#### [Your instructions]
Retype exactly the lines from the one containing "Viewport: 752px width, 433px" through the last line of the records below, including both, and leave out any pictures.

#### [Material provided]
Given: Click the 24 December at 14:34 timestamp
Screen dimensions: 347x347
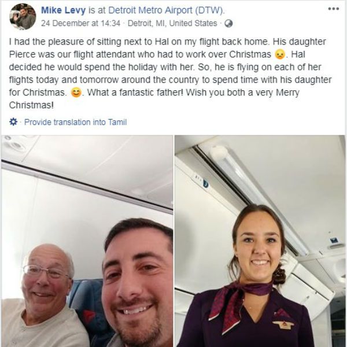Looking at the screenshot, I should (81, 23).
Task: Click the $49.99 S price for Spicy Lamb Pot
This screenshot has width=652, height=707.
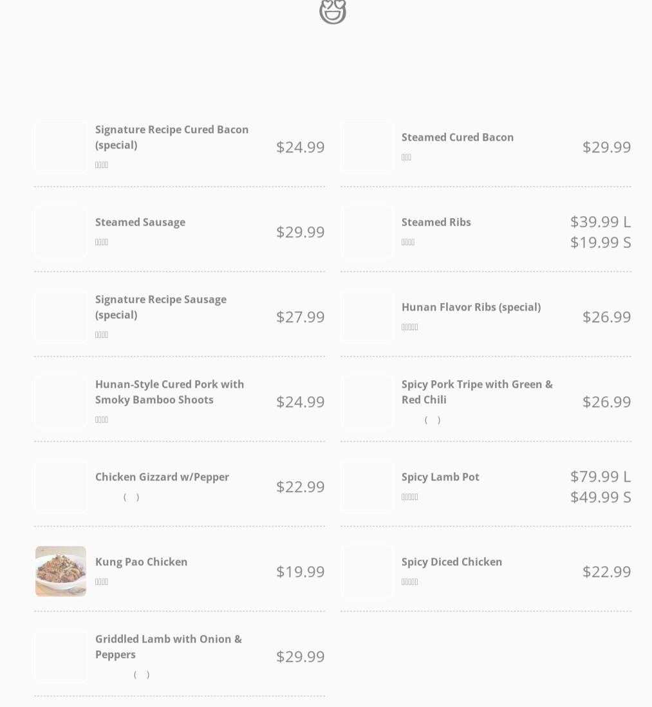Action: tap(601, 497)
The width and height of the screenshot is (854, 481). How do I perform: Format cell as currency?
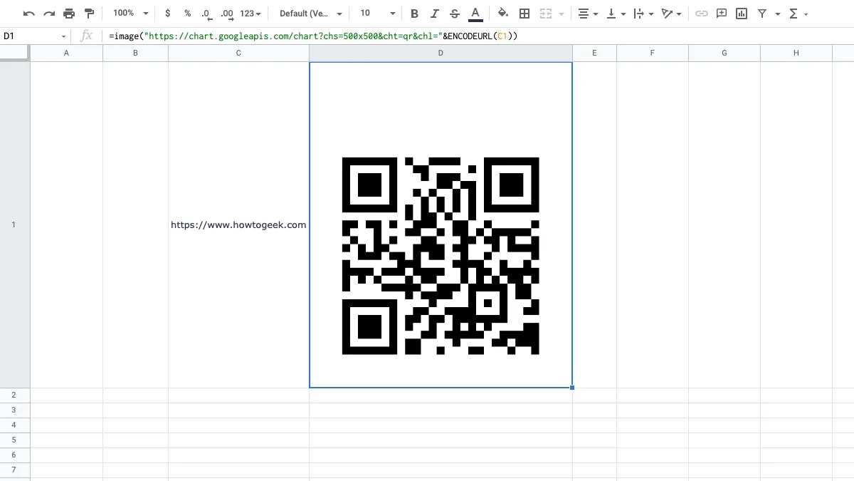(x=167, y=13)
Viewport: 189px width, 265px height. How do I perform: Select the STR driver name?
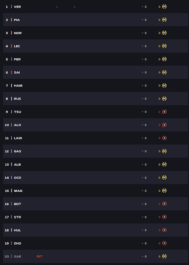pyautogui.click(x=17, y=217)
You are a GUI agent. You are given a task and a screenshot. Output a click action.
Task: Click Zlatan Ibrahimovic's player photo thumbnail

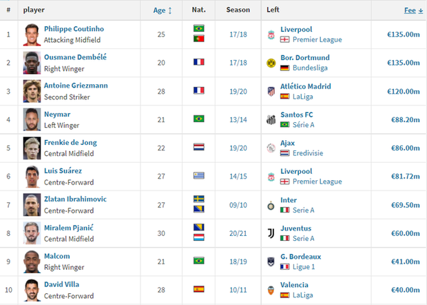point(31,205)
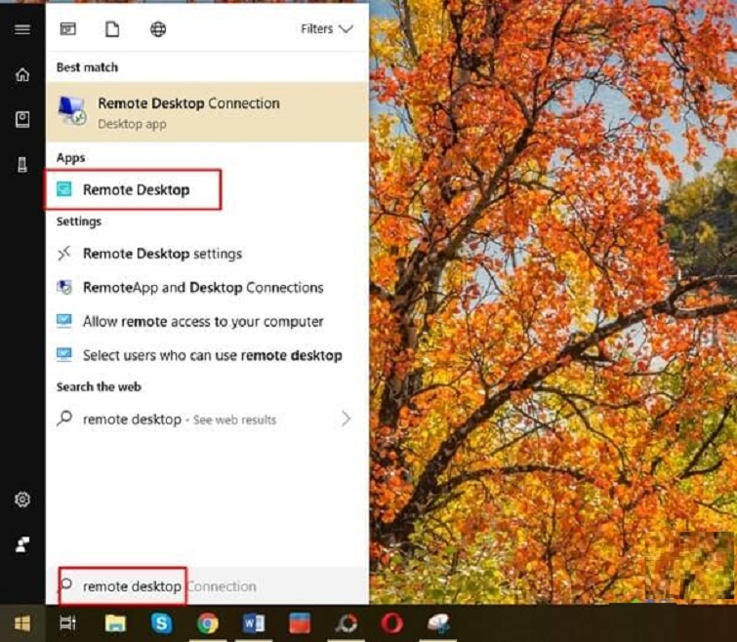
Task: Select the Web filter globe icon
Action: click(x=158, y=29)

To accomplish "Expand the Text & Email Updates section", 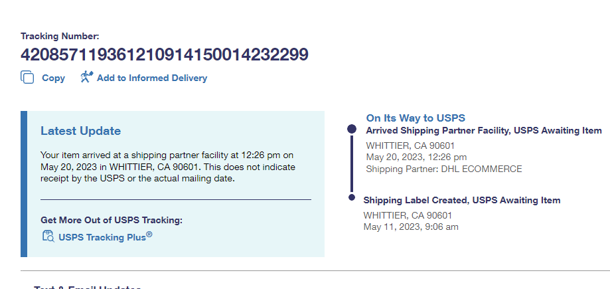I will coord(87,286).
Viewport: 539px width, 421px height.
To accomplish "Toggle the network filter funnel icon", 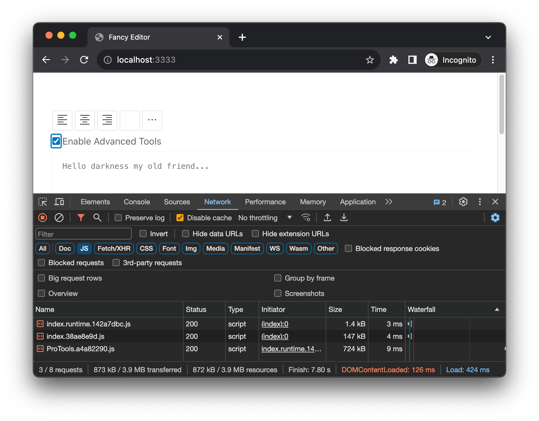I will click(x=81, y=218).
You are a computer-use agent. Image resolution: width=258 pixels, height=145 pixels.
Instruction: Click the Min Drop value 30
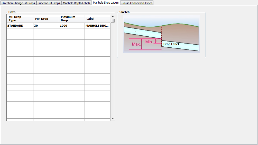pyautogui.click(x=46, y=26)
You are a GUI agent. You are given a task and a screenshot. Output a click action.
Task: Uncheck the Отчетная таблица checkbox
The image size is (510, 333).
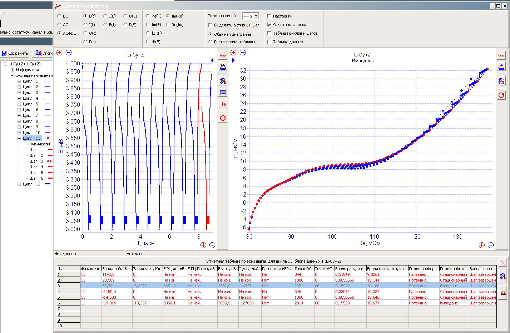[x=269, y=25]
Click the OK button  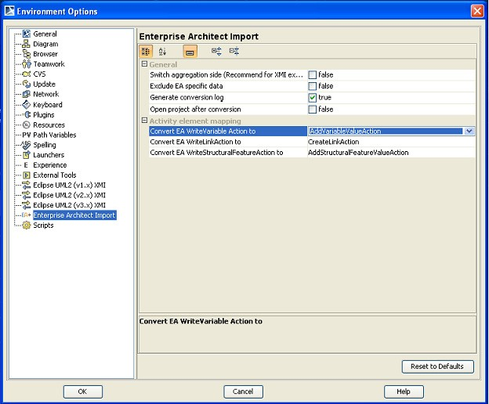(x=83, y=391)
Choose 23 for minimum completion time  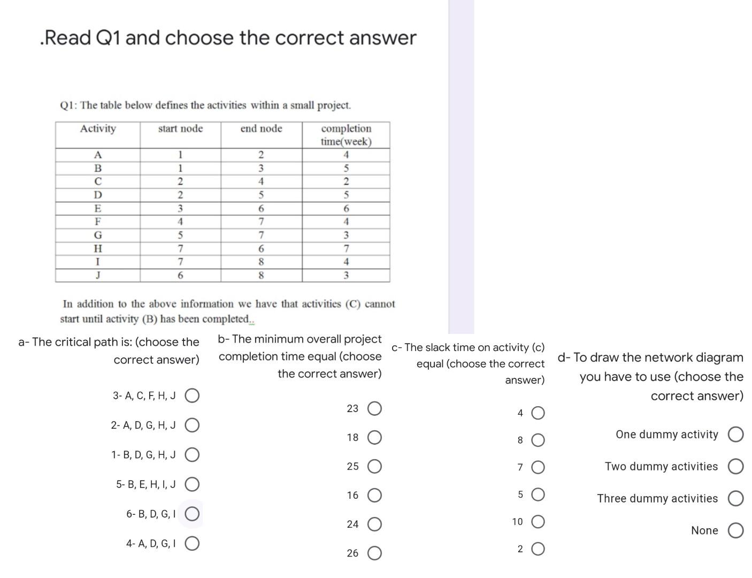coord(375,408)
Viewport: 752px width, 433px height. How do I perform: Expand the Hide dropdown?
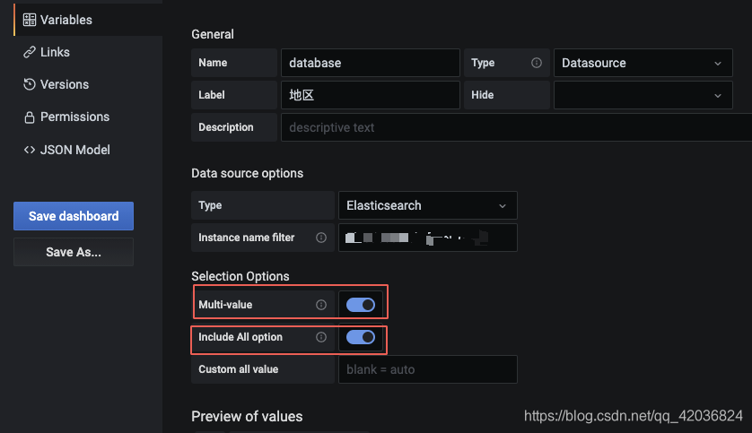pos(643,95)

#### [Result of this exercise]
Viewport: 752px width, 433px height. How do I perform: Expand the Hide dropdown?
pos(643,95)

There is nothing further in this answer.